Task set –
1. Answer these from the wfor package description below:
(a) What does wfor call instead of requiring a download of the complete name list?
(b) By when do the developers plan to submit an improved version to CRAN?
(c) Which function returns a new data.frame with four added columns?
2. List every column that the wfor package description below says is added to the returned data.frame.

Provided passage –
============================================================
This R package facilitates the reconciliation of multiple data sets containing plant names to each other via standardised World Flora Online name IDs. This enables the merging of data based on a global, consensus taxonomy in a reproducible way. It will also report on provenience of the name matching process and current taxonomy of the names used in the analysis for subsequent publication.
Think Reference Manager for plant names!
There is an existing WFO R package in CRAN for standardizing plant names (https://cran.r-project.org/web/packages/WorldFlora/index.html). It differs from wfor in that it requires a download of the complete name list in Darwin Core format whilst wfor relies on calling the API of the latest version of the list. The existing package can also use other lists of names in Darwin Core format to match against. The two packages are complementary. Hopefully we will see yet more packages released that work with WFO data in different ways.
One round of development has created this minimum viable product. It still needs more work but you are welcome to have a play. We plan to submit an improved version to CRAN by the end of 2023 In sh’Allah!
You can install the development version of wfor from GitHub with:
# install.packages("devtools") devtools::install_github("rogerhyam/wfor")
You have one or more data.frames containing observational or other data. One of the columns contains the names of plant species as strings of characters. They might be quite variable and come from a variety of sources. You need to standardize these strings so that they map to a shared lookup table. You will then be able to map between different data sets (merge data.frames) in your own study and those in other people’s studies in an explicit and repeatable way.
The function wfo_match_df_names takes your data.frame and returns a new version with four columns added:
- wfo_id contains the WFO ID of a name in the WFO Plant list.
- wfo_name contains the string of the full name as WFO has it.
- wfo_method contains a flag of how the name match was made, automatically or manually.
- wfo_path contains the taxonomic path to the name in the current WFO classification. This is a sanity check to be sure you haven’t matched your orchid name against a bryophyte by mistake!
============================================================
Data records –
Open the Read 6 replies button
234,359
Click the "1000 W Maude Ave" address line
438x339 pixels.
============================================================
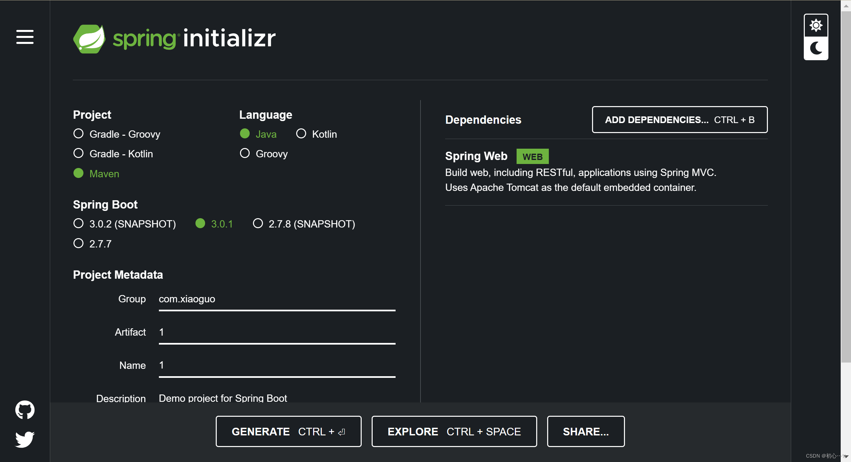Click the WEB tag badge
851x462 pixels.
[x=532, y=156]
============================================================
Outputs in order –
1.
(a) The API of the latest version of the list.
(b) By the end of 2023.
(c) wfo_match_df_names

2.
- wfo_id
- wfo_name
- wfo_method
- wfo_path